Please reproduce everything from the start of the records down to the line containing "will [31, 196].", including both ends.

* Start *

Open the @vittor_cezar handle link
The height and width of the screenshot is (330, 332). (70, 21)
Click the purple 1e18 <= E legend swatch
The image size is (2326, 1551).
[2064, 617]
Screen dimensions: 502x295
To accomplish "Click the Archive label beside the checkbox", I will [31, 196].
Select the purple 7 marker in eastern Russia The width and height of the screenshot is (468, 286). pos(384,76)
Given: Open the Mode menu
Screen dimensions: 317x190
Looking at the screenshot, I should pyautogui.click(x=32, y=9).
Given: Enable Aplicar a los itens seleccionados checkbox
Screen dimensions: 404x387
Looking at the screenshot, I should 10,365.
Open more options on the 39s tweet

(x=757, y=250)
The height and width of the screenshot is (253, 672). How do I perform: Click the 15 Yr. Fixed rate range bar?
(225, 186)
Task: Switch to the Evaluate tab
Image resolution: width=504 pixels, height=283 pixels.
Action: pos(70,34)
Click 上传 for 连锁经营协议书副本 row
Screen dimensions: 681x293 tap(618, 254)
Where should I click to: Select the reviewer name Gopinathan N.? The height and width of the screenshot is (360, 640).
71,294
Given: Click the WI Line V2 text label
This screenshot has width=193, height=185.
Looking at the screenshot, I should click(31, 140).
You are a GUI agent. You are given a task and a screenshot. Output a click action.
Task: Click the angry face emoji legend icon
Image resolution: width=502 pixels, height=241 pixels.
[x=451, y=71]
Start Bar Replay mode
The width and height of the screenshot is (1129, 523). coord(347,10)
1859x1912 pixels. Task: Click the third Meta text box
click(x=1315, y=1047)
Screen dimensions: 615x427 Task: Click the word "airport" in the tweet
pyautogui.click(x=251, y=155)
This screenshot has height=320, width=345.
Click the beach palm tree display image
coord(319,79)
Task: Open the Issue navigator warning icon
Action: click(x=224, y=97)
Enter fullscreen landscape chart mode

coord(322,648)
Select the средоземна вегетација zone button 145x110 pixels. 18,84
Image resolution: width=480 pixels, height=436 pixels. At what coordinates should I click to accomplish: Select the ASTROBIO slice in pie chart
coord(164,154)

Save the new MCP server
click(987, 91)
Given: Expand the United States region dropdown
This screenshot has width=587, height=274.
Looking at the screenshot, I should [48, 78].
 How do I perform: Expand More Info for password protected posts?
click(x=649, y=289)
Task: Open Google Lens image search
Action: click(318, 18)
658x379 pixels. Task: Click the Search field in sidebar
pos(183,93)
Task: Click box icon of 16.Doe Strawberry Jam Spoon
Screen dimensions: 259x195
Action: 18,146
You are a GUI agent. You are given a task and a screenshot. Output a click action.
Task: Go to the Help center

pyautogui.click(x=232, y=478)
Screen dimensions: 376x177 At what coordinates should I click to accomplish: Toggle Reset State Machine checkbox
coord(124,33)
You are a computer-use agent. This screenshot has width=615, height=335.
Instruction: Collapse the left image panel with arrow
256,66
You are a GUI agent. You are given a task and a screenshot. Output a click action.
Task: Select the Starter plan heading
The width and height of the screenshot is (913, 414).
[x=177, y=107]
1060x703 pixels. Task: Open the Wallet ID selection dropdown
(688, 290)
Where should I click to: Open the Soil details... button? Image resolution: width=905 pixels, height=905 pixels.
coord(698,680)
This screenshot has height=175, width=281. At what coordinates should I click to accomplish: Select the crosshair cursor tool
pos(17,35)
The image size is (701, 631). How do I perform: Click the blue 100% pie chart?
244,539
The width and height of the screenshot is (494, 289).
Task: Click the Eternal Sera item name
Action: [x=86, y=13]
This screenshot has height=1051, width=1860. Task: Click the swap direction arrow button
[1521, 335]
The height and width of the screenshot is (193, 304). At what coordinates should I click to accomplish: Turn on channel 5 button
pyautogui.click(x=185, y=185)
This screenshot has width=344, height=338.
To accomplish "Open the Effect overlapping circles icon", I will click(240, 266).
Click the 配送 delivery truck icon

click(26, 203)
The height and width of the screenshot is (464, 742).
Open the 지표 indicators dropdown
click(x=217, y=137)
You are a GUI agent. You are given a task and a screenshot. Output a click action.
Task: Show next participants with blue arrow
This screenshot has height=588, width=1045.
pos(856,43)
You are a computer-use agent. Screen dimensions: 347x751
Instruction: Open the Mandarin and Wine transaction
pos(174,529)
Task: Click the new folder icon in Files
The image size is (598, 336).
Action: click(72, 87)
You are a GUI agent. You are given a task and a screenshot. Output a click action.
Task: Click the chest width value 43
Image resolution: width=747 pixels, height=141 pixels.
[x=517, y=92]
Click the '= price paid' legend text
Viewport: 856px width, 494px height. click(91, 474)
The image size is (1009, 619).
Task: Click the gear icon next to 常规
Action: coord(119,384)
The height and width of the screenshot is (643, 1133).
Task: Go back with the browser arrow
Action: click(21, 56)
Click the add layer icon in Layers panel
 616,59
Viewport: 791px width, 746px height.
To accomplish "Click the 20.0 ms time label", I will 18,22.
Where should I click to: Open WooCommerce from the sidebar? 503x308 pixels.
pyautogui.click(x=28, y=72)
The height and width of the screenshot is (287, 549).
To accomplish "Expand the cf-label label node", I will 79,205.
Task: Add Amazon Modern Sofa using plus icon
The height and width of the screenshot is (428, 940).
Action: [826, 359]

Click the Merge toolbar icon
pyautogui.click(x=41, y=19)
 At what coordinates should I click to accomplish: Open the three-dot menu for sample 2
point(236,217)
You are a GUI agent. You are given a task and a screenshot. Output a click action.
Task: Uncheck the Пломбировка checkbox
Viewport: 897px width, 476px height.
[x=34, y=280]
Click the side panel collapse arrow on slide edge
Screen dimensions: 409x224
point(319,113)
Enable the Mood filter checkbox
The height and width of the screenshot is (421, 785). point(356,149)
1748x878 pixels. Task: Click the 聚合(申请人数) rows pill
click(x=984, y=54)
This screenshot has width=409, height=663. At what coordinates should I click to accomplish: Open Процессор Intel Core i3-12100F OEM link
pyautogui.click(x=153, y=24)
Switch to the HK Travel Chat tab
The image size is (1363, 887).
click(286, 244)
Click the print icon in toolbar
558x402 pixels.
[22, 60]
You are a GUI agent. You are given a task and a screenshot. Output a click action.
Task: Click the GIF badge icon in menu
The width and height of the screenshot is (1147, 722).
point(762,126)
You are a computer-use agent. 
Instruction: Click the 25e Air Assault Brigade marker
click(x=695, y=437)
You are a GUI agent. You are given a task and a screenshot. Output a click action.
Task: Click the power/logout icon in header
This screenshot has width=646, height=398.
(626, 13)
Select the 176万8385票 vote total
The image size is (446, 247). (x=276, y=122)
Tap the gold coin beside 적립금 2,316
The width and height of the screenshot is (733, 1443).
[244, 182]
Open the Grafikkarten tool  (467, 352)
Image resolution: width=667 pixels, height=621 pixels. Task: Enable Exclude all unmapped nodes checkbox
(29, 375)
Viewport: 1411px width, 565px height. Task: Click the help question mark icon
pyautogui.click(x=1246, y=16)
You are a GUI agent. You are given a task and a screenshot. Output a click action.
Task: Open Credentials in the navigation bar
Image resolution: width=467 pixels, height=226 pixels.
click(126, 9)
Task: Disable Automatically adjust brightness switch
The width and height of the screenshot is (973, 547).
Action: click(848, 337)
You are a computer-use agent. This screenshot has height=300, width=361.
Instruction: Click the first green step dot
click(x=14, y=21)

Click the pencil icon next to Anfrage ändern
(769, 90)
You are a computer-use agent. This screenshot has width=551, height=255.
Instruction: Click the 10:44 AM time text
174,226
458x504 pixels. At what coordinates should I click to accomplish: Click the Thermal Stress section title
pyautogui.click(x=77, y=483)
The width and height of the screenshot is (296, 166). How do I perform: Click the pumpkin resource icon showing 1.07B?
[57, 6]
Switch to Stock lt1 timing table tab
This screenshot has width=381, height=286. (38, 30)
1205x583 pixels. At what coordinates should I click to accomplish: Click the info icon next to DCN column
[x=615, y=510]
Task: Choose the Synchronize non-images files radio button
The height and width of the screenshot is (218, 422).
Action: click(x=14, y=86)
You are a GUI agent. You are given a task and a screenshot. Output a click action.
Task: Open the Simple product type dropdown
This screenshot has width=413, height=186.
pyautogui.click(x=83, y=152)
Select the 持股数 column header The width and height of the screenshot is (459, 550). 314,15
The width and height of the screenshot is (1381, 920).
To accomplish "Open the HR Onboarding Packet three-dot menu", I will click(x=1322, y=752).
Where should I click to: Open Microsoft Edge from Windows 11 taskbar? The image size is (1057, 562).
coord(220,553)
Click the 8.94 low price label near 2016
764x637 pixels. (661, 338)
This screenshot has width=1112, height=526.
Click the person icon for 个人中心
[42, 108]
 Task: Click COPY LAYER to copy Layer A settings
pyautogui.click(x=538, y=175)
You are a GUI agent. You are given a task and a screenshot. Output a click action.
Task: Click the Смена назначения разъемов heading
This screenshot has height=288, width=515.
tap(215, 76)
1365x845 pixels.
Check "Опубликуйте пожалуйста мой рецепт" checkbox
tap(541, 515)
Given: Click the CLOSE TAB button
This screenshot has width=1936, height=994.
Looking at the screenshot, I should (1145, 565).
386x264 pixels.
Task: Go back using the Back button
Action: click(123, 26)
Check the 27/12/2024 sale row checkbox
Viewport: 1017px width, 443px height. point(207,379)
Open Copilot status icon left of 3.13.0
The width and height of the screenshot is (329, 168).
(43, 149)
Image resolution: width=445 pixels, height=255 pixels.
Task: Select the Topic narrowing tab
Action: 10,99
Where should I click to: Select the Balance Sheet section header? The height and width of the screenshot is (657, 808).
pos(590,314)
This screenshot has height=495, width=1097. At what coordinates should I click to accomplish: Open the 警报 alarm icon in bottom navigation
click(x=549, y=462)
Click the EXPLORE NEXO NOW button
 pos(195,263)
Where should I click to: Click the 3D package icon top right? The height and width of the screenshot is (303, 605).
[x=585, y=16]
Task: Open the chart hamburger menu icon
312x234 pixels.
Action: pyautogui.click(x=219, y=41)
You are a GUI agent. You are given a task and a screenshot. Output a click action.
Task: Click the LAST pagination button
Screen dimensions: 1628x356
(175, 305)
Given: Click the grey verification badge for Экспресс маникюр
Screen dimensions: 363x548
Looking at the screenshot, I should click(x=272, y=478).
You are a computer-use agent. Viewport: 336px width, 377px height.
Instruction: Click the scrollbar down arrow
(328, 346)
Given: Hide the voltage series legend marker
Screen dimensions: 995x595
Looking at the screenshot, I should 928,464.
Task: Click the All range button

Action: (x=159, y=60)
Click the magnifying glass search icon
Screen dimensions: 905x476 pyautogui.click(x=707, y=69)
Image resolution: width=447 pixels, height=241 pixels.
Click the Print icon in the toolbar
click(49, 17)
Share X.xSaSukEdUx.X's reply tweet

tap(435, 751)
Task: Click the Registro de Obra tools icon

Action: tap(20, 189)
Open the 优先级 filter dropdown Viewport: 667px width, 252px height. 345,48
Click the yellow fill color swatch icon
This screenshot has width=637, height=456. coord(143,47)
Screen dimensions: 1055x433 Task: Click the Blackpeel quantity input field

* End *

Response to this task:
Open the @vittor_cezar handle link
The height and width of the screenshot is (330, 332). (70, 21)
Click the purple 1e18 <= E legend swatch
The image size is (2326, 1551).
[2064, 617]
Screen dimensions: 502x295
To accomplish "Click the Archive label beside the checkbox", I will [31, 196].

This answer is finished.